• [WHAT TO WORK ON]: Retype the rows below word for word, from the line containing "How do I perform: Open" up to and including the last line of the rows. Leave the pictures out of your answer.
---------------
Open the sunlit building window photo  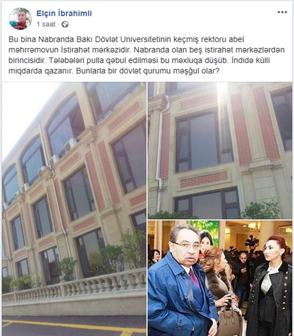coord(220,150)
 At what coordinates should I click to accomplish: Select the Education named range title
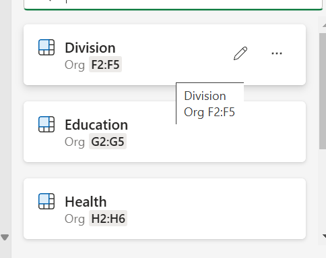click(x=96, y=124)
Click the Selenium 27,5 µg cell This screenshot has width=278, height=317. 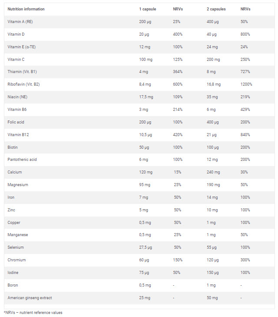click(x=146, y=247)
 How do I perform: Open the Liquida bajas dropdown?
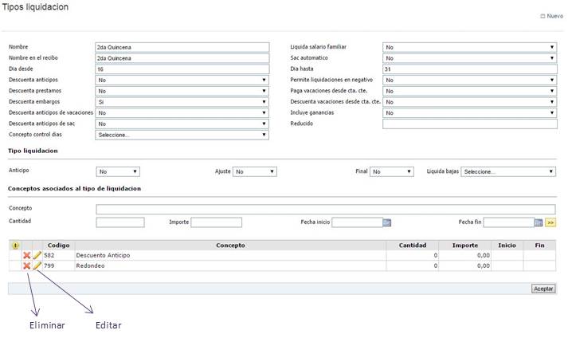click(x=507, y=171)
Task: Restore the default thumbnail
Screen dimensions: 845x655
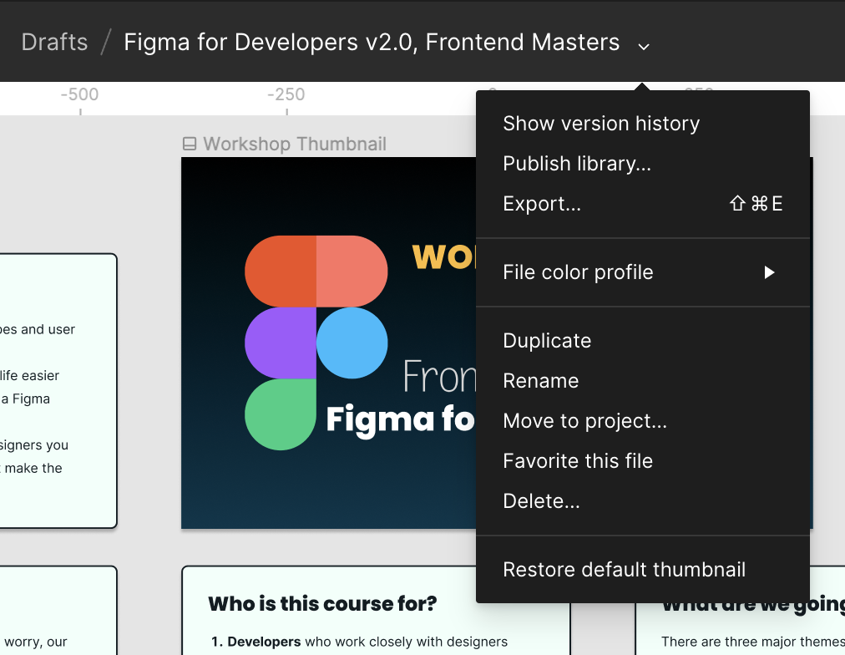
---------------
• [SOLUTION]:
 How do I perform: Open the Liquida bajas dropdown?
click(x=507, y=171)
Task: Restore the default thumbnail
Screen dimensions: 845x655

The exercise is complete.